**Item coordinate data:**
::::::::::

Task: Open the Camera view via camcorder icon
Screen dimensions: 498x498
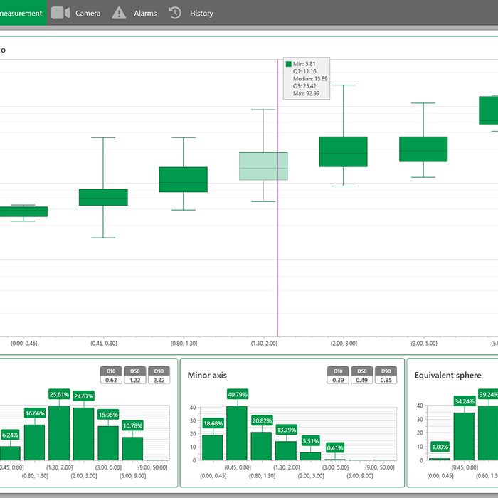Action: (60, 13)
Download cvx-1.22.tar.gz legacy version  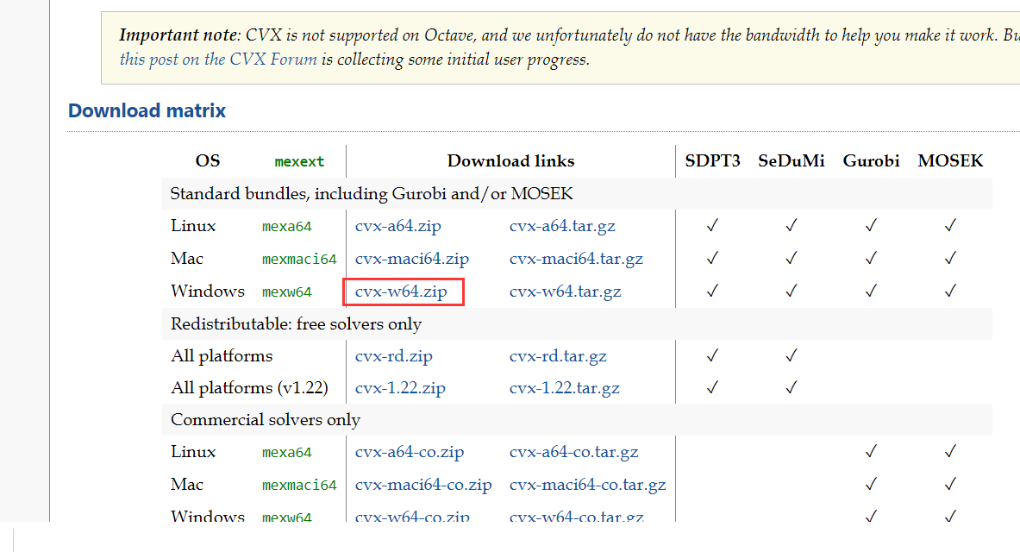click(x=564, y=388)
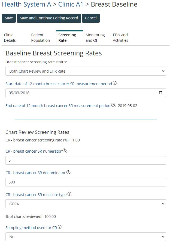The height and width of the screenshot is (243, 170).
Task: Click help icon next to CR denominator
Action: (x=68, y=173)
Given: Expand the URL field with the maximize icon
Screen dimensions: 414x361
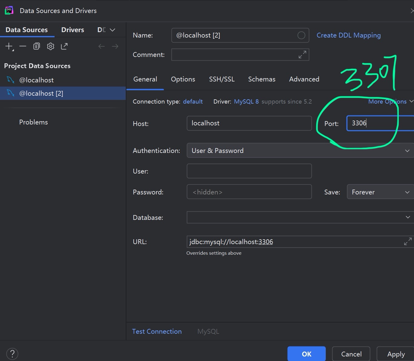Looking at the screenshot, I should pos(408,241).
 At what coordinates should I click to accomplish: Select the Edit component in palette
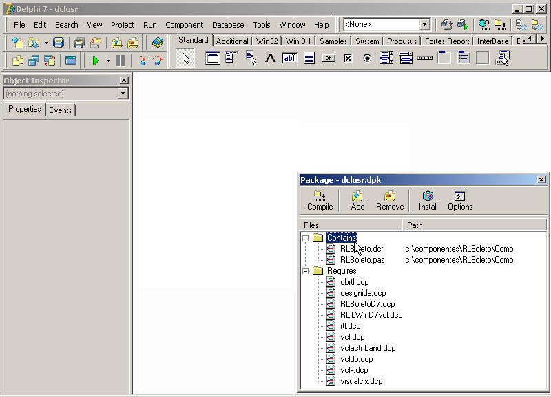pyautogui.click(x=289, y=59)

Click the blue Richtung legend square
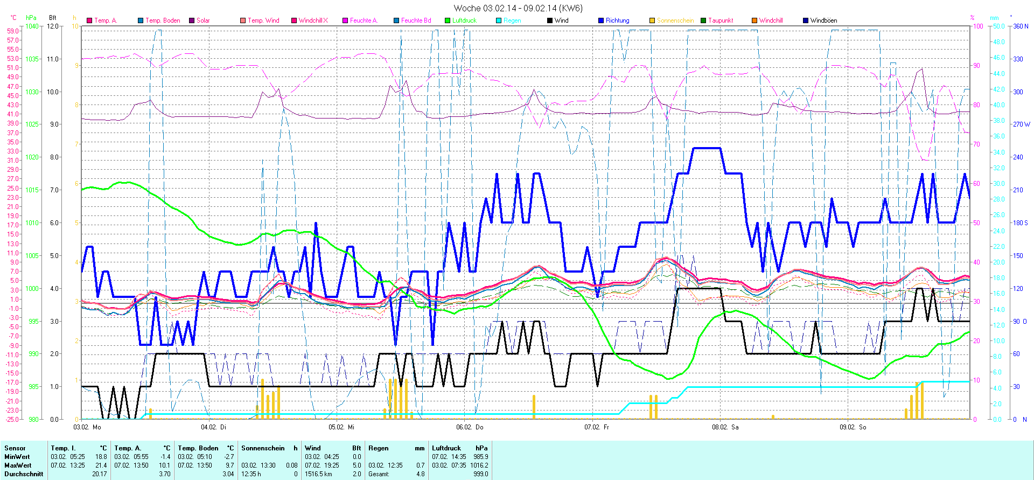coord(601,20)
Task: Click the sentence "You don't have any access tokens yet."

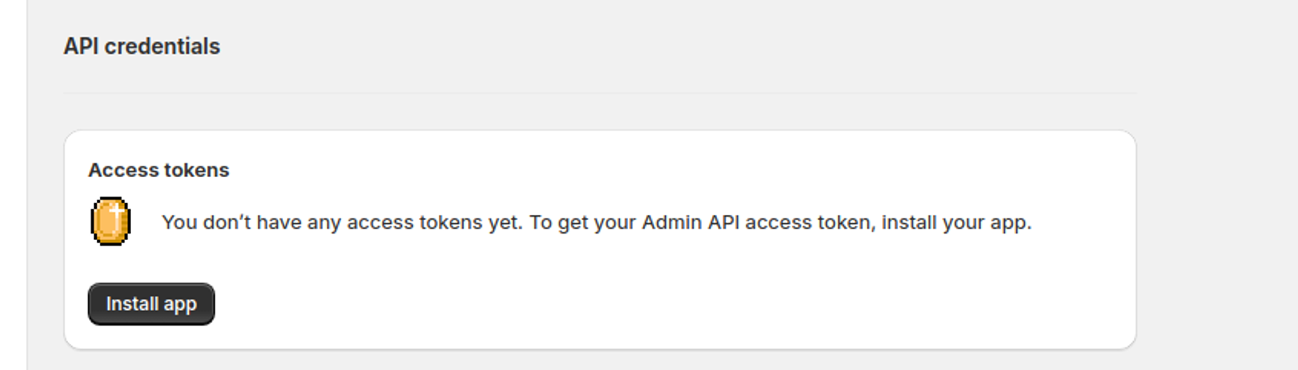Action: [x=342, y=223]
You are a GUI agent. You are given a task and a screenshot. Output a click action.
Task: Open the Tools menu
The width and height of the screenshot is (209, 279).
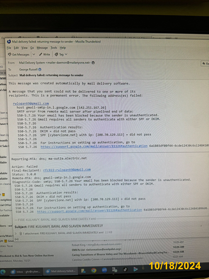pos(54,48)
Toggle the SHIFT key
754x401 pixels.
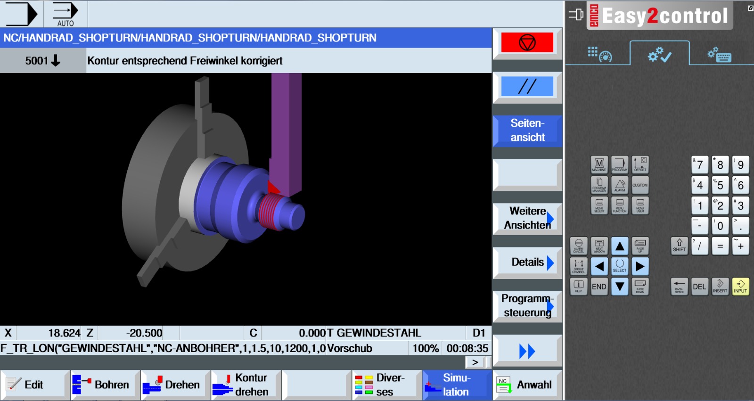tap(679, 246)
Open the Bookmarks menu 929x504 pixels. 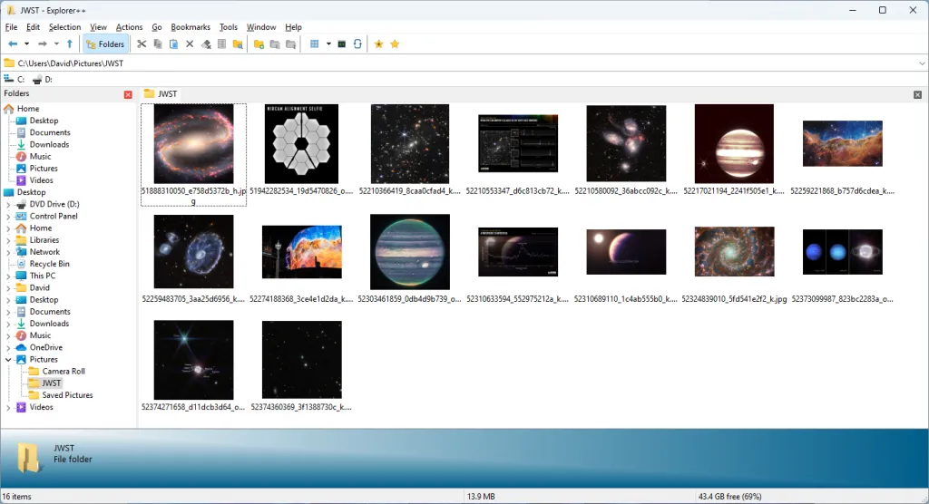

::::::::::

Rewrite the data starting at the line that contains "At what coordinates" and ending at the end of the data, replacing "Tools" with "Settings" and leaving everything else unchanged. Leave the pictures out of your answer.

**Solution to this task:**
 At what coordinates should I click to accomplish: Select the Edit component in palette
pyautogui.click(x=289, y=59)

Click the blue Richtung legend square
coord(601,20)
Task: Click the sentence "You don't have any access tokens yet."

Action: [x=342, y=223]
You are a GUI agent. You are given a task and a screenshot. Output a click action.
Task: Open the Settings menu
The width and height of the screenshot is (209, 279).
pos(54,48)
Toggle the SHIFT key
754x401 pixels.
tap(679, 246)
Open the Bookmarks menu 929x504 pixels. 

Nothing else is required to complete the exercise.